Not quite $64

I waited weeks for it to ripen, never thinking it actually would, having lost all manner of tomatoes over the years to fungus, rot, rodent, ruminant, or insect.

Weeks to ripen, minutes to eat. It was delicious, but was it worth it?

I’ve had a book in my shopping cart at Amazon for a long time, called The $64 Tomato — one man’s humorous account of trying to grow an organic garden at his Hudson Valley “farmstead.” He came to the conclusion that each tomato he harvested cost him $64 because of all he’d had to invest in the effort.

This year, I planted a dozen tomato plants — 4 in my upside-down 5-gallon bucket experiment (they’re doing terribly); 1 in last year’s “topsy-turvy” commercial upside-down planter (it finally has a few blossoms and little squirts on it); 1 in a big planter (this tomato came from that); and the rest scattered in the garden amid the shrubs and flowers — wherever I could find space. Some of them have nice-looking green tomatoes on them; some lost what they did have to said fungus, rot, rodent, ruminant, or insect; some didn’t have a fighting chance because I stuck them in the ground and forgot about them. Some are supposed to be gold instead of red, but since all of them are still green, I’m not sure which is which.

All told, I probably have $44 invested in those tomatoes this year (plants, buckets, soil).

I contrast this to my friends’ lush garden I had the pleasure of visiting last week. Beautiful raised beds chock-full of healthy plants laden with fruit & veggies. Awe inspiring. Mouth watering.

Did I mention all 5 of my pepper plants withered and died? And 2 of 5 jalapeno plants? (The other 3 are laden with peppers, but iffy looking.) Apparently the dreaded blight that devastated last year’s gardens also affects peppers — and petunias of all things (every one of the petunias I planted in the top of my bucket planters to pretty them up died within a couple weeks). Experts advise rotating crops so you’re not planting tomatoes or peppers where you planted them last year — in my limited space, I won’t have that luxury, ever.

Even Mike said, after hearing and seeing me lament my blasted tomatoes for the 237th time, “Are you sure it’s worth it? They’re not expensive to buy.”

After years of disappointment, I’m starting to agree. Yes, there’s nothing quite like a tomato right off the vine. But every tomato came off a vine somewhere. And sure, fresh eggs, fresh milk, fresh juice — they’re all better, but I’m not obsessing over raising chickens, cows, or oranges.

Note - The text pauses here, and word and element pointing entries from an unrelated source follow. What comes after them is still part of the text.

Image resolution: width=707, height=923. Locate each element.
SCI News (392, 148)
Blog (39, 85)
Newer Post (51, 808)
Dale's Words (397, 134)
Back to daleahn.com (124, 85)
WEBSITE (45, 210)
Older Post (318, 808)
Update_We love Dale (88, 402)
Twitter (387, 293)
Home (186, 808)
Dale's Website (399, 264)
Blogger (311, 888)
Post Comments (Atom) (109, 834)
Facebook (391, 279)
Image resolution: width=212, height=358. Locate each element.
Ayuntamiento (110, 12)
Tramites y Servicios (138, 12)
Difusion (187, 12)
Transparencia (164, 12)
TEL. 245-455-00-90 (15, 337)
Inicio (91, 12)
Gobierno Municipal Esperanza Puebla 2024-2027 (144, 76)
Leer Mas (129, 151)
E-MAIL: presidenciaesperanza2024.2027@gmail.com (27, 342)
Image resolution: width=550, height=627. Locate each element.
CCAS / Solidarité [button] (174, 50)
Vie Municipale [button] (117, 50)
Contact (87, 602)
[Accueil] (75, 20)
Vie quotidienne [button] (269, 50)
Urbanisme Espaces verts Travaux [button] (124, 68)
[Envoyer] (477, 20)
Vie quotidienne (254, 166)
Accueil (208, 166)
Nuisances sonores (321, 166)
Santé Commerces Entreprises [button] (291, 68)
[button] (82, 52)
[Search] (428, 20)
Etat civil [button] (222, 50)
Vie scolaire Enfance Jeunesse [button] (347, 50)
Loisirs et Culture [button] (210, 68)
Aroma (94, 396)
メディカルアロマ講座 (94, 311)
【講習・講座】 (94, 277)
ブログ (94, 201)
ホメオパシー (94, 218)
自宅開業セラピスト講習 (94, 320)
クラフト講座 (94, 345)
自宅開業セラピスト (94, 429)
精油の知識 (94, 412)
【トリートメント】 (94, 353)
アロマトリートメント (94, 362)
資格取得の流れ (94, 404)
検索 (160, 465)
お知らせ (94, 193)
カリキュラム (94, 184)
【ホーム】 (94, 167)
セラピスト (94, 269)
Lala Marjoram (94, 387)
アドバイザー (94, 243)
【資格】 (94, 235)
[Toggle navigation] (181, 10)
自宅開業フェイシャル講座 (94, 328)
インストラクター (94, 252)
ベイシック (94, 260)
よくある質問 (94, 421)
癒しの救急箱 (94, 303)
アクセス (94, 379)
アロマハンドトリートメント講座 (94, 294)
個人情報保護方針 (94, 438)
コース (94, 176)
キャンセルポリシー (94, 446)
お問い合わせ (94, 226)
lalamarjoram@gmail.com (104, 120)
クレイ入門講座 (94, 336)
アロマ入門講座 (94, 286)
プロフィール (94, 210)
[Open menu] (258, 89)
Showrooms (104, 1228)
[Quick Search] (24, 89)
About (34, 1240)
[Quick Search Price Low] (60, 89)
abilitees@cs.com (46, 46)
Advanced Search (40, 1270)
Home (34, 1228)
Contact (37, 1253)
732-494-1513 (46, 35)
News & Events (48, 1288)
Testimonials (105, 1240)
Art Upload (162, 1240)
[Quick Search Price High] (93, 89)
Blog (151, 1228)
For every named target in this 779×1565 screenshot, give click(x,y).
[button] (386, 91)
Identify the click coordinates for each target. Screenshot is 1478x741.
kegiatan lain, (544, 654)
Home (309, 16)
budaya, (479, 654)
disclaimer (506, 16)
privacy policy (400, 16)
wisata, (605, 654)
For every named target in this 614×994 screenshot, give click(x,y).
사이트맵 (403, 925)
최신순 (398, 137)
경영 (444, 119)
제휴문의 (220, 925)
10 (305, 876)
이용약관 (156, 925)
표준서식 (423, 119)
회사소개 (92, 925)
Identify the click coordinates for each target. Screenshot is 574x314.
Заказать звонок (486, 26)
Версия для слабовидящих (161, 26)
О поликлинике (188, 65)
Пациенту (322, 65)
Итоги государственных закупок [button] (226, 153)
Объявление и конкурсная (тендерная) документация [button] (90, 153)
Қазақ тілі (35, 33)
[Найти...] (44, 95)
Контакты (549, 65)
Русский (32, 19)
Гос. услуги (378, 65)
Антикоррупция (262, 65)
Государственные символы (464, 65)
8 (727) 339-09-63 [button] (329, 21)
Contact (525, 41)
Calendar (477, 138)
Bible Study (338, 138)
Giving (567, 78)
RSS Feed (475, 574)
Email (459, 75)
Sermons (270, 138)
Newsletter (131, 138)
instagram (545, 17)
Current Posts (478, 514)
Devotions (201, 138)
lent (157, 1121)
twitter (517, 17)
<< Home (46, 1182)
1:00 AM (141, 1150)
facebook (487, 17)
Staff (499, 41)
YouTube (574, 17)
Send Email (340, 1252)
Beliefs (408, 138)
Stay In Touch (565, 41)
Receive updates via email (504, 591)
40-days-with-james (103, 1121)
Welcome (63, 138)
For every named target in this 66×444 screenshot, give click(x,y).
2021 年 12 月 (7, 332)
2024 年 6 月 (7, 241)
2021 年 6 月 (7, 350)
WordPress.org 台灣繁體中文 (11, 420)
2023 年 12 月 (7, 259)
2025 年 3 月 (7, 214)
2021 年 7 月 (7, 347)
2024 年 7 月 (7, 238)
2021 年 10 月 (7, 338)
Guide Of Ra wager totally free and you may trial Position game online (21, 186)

It may be time to give up. To keep my gardening dollars and energies focused on growing things I know I can grow and leave the fruit & veggies to the experts (i.e., pretty much everyone else). There’s some nobility in knowing when to say uncle, right? In quitting while you’re (sort of) ahead?

Our business in life is not to succeed, but to continue to fail in good spirits.